Cizirê Kantonu Yasama Meclisi Eş Başkanı Hekem Xelo, Türk devletinin Güney Kürdistan ve Musul’da bulunmasını değerlendirdi.
Xerlo, bu durumun "Kürt çıkarlarına yönelik bir tehdit" olduğunu belirterek, "Türk ordusu orada işgalci bir konumda bulunuyor" dedi. Xelo, Türk devletinin kuruluşundan bu yana Kürt halkının inkârı üzerine bir politika yürüttüğünü, Rojava’da demokratik özerk yönetimin yaşam bulmaması için sürekli çeteler eli ile saldırılar gerçekleştirdiğini söyledi.
Türk devletinin Güney Kürdistan’dan sonra Musul’a da asker göndermesinin hangi ad altında olsa olsun, yasal ve bir hukuki gerekçesinin olmadığına dikkat çeten Xelo, "Türk devleti Kürdistan ve Irak topraklarından zaman geçirmeden çıkmalıdır" dedi. Xelo, "Kürt, Süryani, Türkmen halkları birlikte ve iç içe yaşayabiliriz" diye ekledi.
'HAZIRLIKLI OLMALIYIZ!'
'Rojava sisteminin kurulmasının birçok gücün hoşuna gitmediğini' ifade eden Xelo, şöyle devam etti:
"Özellikle milliyetçi ırkçı kesimler Rojava sisteminin ayakta kalmaması için tüm güçleri ile ona karşı savaşmaya başladı. KDP bile milliyetçi düşündüğü için halkların iradesine dayanan demokratik özerk yönetim sistemin gelişmesini istemiyor. İster Türk devleti, isterse Baas rejimi böyle bir sistemin gelişmesini istemiyor. Bundan dolayı birçok saldırılar da yapıldı, birçok tasfiye planı yapılıyor. Önümüzdeki süreçte bu planlar devam edecektir. Biz de bunlara karşı hazırlıklı olmalıyız.
Türk devletinin, sürekli Kürt halkının tüm kazanımlarını tasfiye etmeye çalıştığını herkes artık biliyor. Türk devleti, kuruluş aşamasından bu yana sürekli Kürt karşıtlığı temelinde bir politikayı izliyor. Bunun için DAİŞ, El-Nusra ve Ehrar Şam gibi terör ve çeteler eli ile Rojava üzerine sürekli saldırılar gerçekleştirdiler."

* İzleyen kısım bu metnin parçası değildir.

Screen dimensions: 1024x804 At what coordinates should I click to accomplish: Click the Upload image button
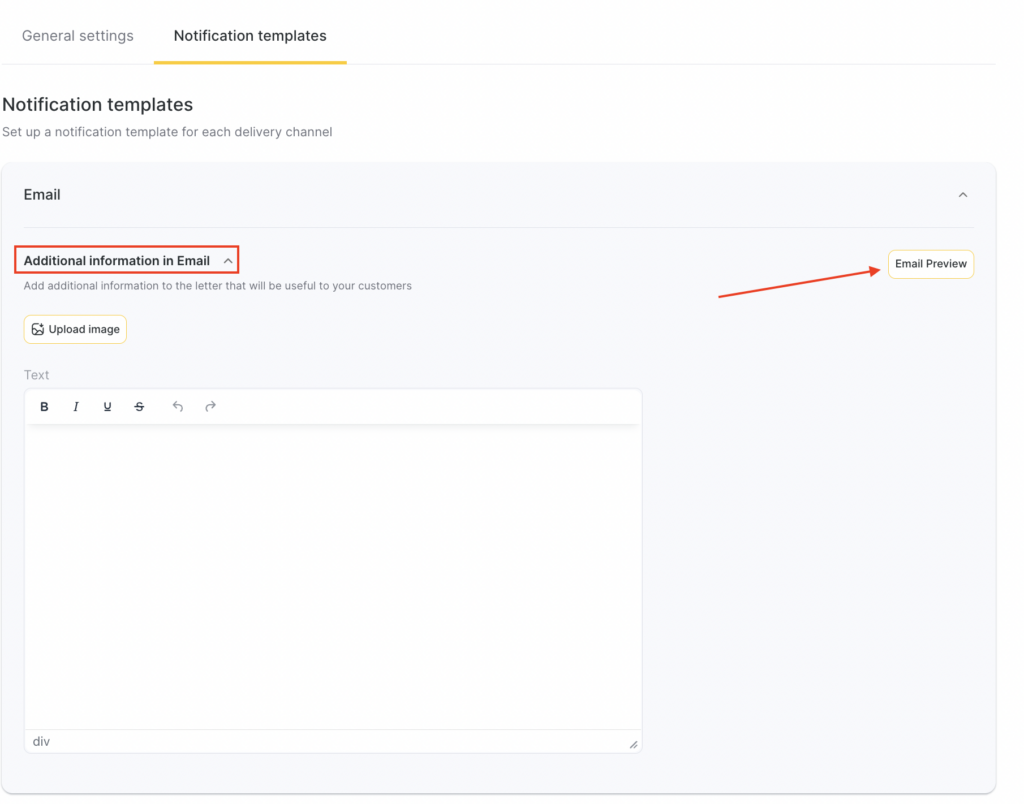pos(75,329)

'NE ADLA OLURSA OLSUN; YASAL DEĞİL, İŞGALDİR!'
Türk devletinin, sonuç alamayınca fiili bir şekilde Kürdistan’a asker yerleştirmeye çalıştığını söyleyen Xelo, şu değerlendirmede bulundu:
'TÜRK DEVLETİ ZAMAN GEÇMEDEN ÇIKMALI'
"Adı ne olursa olun güney Kürdistan ve Musul’daki Türk askeri işgalci bir güçtür. Çeteler eli ile yürüttüğü saldırıların yetmediği görülüyor. Artık fiili askeri saldırılar gerçekleştirdikleri görülüyor. Güney Kürdistan’da ’97 yılından bu yana var olan Türk askerini büyüttüğü ve bu şekilde Kürtlerin kazanımlarının önü alınmak istendiği açıktır.
Türk devleti, askeri olarak Musul ve Güney Kürdistan’da tamamen işgalci bir güç durumundadır. Kürt halkı bugüne kadar kendi imkân ve olanakları ile kendisini korumuş ve bundan sonrada koruyabilecektir. Türk devletinin askeri yardımına ihtiyacı yoktur.
Türk devletinin, Kürt halkının kazanımlarına karşı yapmış olduğu yeni bir plandır. Demokratik toplum iradesi ve halkların iradesine dayanan demokratik özerk yönetime karşı yapılan bir saldırıdır. Türk devletinin yaptığı çok yerinde ve akıllıca bir şey değildir. Türk devleti Kürdistan ve Irak topraklarından zaman geçirmeden çıkmalı ve buraları Kürt halkına ve orada yaşayan Kürt, Süryani, Türkmen halklarına bırakmalıdır. Halklar olarak birlikte ve iç içe yaşayabiliriz."